The father of eight-month-old Indi Gregory gave a moving eulogy at his daughter's funeral on Thursday.
The tiny coffin, arrived at Nottingham's Catholic Cathedral in a white horse-drawn carriage, followed by several cars carrying family and friends. At the service, Dean Gregory called his daughter his “Beautiful Warrior".
Addressing those present he said: “Indi was not only beautiful, strong and unique... she was very special... She had to battle against a system that makes it almost impossible to win.
"Yet, it was her weakest point, her health problems, that distinguished Indi as a true warrior."
Indi was born with mitochondrial disease, and a rare abnormality which meant her heart failed to develop normally while she was in her mother's womb.

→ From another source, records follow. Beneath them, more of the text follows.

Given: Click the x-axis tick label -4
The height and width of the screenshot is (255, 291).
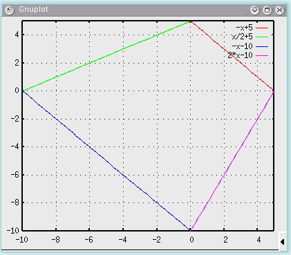Looking at the screenshot, I should coord(122,240).
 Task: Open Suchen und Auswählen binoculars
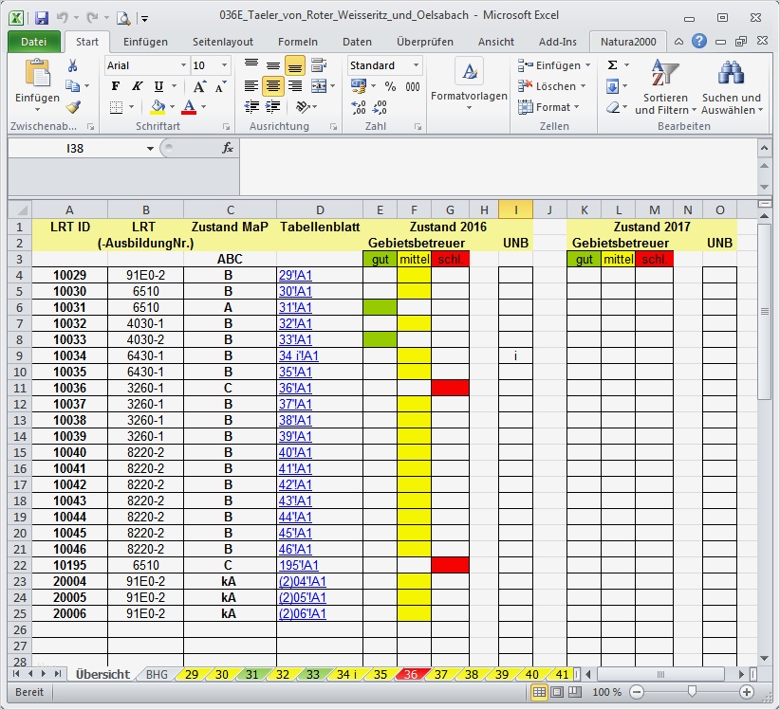coord(731,87)
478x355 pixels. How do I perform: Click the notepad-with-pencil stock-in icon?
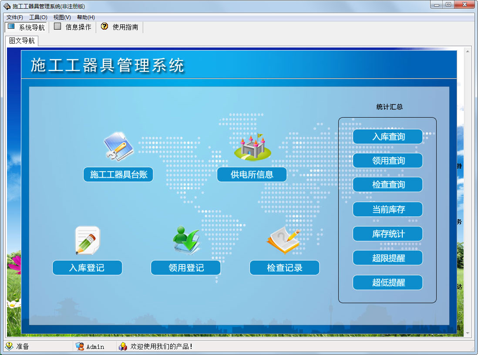(87, 240)
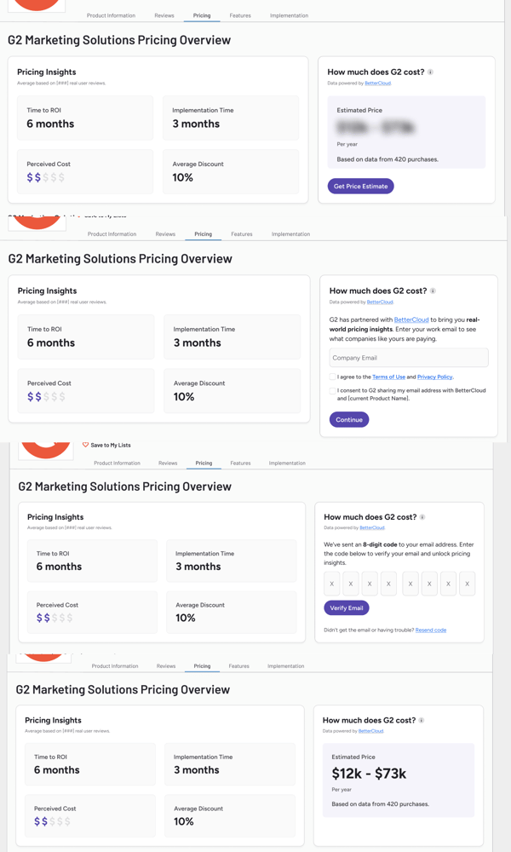The height and width of the screenshot is (852, 511).
Task: Switch to Implementation tab above the Get Price Estimate card
Action: click(x=289, y=15)
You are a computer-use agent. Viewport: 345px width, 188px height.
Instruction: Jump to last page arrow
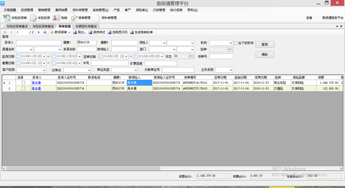pyautogui.click(x=45, y=32)
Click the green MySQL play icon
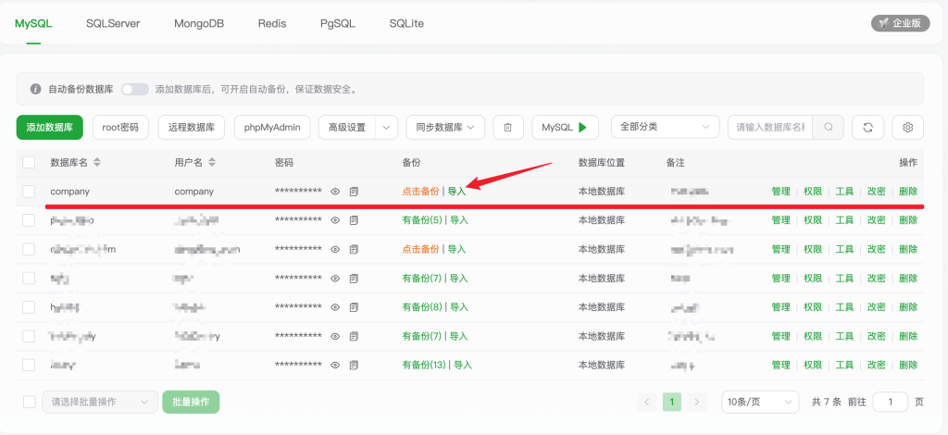The height and width of the screenshot is (435, 948). 582,128
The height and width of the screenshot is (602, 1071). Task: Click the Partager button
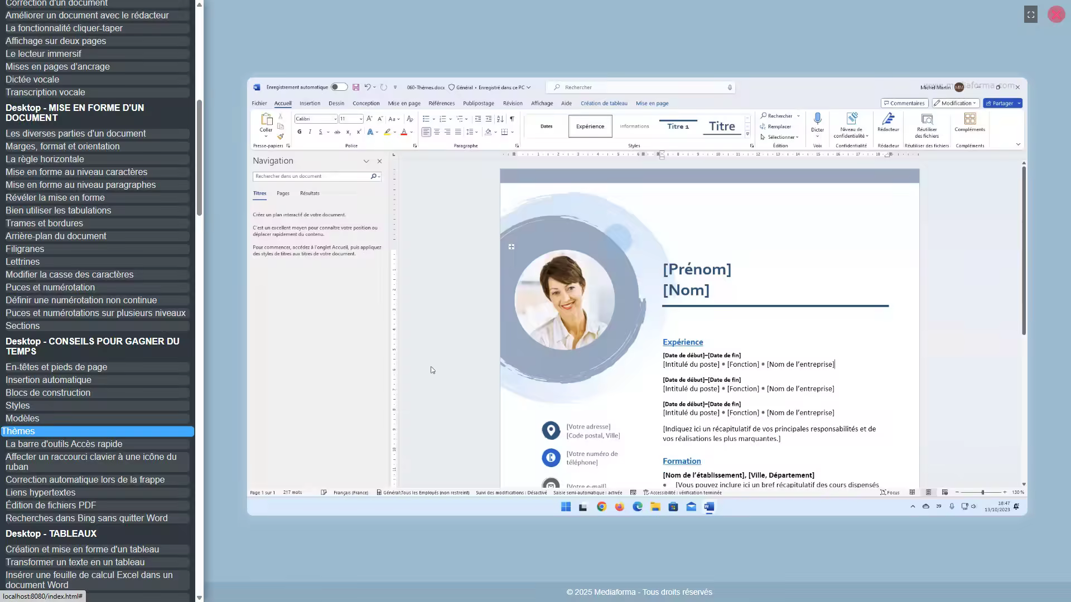1002,103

During her life, she recovered from seizures, sepsis, ecoli, as well as other infections. She also underwent two operations.

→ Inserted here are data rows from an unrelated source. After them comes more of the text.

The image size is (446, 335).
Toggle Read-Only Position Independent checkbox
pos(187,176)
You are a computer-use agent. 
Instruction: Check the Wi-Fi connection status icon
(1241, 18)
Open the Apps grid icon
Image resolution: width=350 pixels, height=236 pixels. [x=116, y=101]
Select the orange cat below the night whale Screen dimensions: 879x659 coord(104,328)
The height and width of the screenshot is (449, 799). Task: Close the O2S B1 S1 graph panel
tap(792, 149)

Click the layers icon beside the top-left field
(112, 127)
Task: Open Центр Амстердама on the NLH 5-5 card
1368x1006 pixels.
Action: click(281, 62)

While her mother, Claire, remained by their daughter's bedside in a Nottingham hospital, her father Dean travelled to the High Court in London, to fight her NHS medical team who felt it was in the little girl's best interests for her life support to be removed.
Mr Gregory told those gathered for Thursday's ceremony: "I would have done anything for Indi to have the chance to live which was denied her.
“I was even willing to go down into the pits of hell to fight and to protect Indi. In a way I did, because the court system itself felt like being in hell to me."
The family's case attracted further headlines when they were offered a potentially life-saving surgery for Indi at a Catholic hospital in Rome, paid for by the Italian government.
Permission to remove her from the Nottingham hospital was not granted, with medical experts in the UK claiming that end-of-life care was preferable in order to reduce Indi's suffering. After numerous court hearings, including an appeal to the European Court of Human Rights, Indi was moved to nearby hospice care, where she died shortly after midnight on Monday 13th November.
Thursday's service was also attended by a delegation from the Italian government, including Minister of Families, Eugenia Roccella and Minister of Disabilities, Alessandra Locatelli, and Indi's father paid tribute to them in his speech:
“I’m sure Indi is as proud as I am for the amazing support and love shown by the Italian government, the Italian prime minister and the Italian people. I strongly believe they were Indi’s guardian angels during the legal battle to save her."
Former Italian senator and lawyer, Simone Pillon, also attended and Jacopo Coghe, Vice President of Pro Vita and Famiglia Onlus, who helped generate a petition of 50,000 signatures in Italy calling on the UK government to allow Indi to be transferred to the the Bambino Gesù Paediatric Hospital for the treatment.
Mr Gregory said that despite their ordeal, he believes it was part of his daughter's destiny: "God put Indi on this earth with the mission to expose evil in the world. He chose her because she was strong, beautiful and special."
Her parents chose to have Indi baptised while she was in hospital, and said they were trusting her into God's care.
Gregory said today: "It gives me peace to know she is in Heaven and God is taking care of her."